Hacker News new | ask | show | jobs
by LeoPanthera 3356 days ago
This article doesn't seem to say, so, how many of these search engines use their own index and don't "borrow" one from another larger engine? DDG uses Bing and Yandex, for example.
1 comments

I'm willing to bet no one* does their own search crawling aside from companies the size of Yandex and larger. Google carefully manipulated web standards to make sure you can't do that effectively without tons of upfront investment. You pretty much have to run a customized headless browser to get real content. And then you have to figure out how to interact with whatever you get, since increasing number of websites are SPAs. Google itself has it easy, since developers actively modify their site to fit Google's capabilities.

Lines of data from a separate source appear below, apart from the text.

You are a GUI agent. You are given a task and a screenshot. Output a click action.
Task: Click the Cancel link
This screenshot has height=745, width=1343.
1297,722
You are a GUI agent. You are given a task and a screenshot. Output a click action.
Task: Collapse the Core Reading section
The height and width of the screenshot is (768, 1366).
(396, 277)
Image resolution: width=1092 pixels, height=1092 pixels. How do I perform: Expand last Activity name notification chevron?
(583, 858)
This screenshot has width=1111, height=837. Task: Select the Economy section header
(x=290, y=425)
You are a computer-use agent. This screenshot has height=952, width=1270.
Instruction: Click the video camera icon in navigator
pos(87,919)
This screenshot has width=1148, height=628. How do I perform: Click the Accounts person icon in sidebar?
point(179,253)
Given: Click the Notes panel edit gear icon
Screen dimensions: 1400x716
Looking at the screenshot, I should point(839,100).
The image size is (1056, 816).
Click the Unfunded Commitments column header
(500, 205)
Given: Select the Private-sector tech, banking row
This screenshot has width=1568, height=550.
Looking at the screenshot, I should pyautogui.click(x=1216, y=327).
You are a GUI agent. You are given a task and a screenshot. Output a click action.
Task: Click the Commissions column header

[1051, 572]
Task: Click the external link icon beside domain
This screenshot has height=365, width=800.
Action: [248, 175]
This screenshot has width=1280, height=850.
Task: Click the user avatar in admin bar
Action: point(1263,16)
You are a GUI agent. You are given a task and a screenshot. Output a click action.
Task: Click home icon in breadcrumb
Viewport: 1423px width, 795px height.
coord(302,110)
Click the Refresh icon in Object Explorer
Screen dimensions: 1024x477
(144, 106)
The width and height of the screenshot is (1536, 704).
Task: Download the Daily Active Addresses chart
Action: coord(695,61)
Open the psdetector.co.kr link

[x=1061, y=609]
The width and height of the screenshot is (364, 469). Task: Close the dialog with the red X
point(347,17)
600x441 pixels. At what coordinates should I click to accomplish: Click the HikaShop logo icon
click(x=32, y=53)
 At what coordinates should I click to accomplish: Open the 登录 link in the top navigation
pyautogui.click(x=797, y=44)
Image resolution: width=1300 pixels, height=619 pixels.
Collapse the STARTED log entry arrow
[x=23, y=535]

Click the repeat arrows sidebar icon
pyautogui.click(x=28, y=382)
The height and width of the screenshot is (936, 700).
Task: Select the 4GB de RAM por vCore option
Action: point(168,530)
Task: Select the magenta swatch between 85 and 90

But hey, everything is "fine" as longs as the Web keeps a bunch of developers employed with six-digit salaries. They will put up with any amount of accidental complexity and ignore any effects on future innovation as long as their jobs are secure. (And those jobs are more secure than ever because you need ever increasing number of specialized professionals to keep the increasingly complex technology stacks operational.)

--

* One exception I know of: Web Archive. But their coverage is pretty spotty and they aren't strictly speaking a search engine. Still, it's an awesome effort. At lease someone tries to swim against the tide.

My search engine crawls its own results. The downside is the index is very tiny, under 100,000 pages.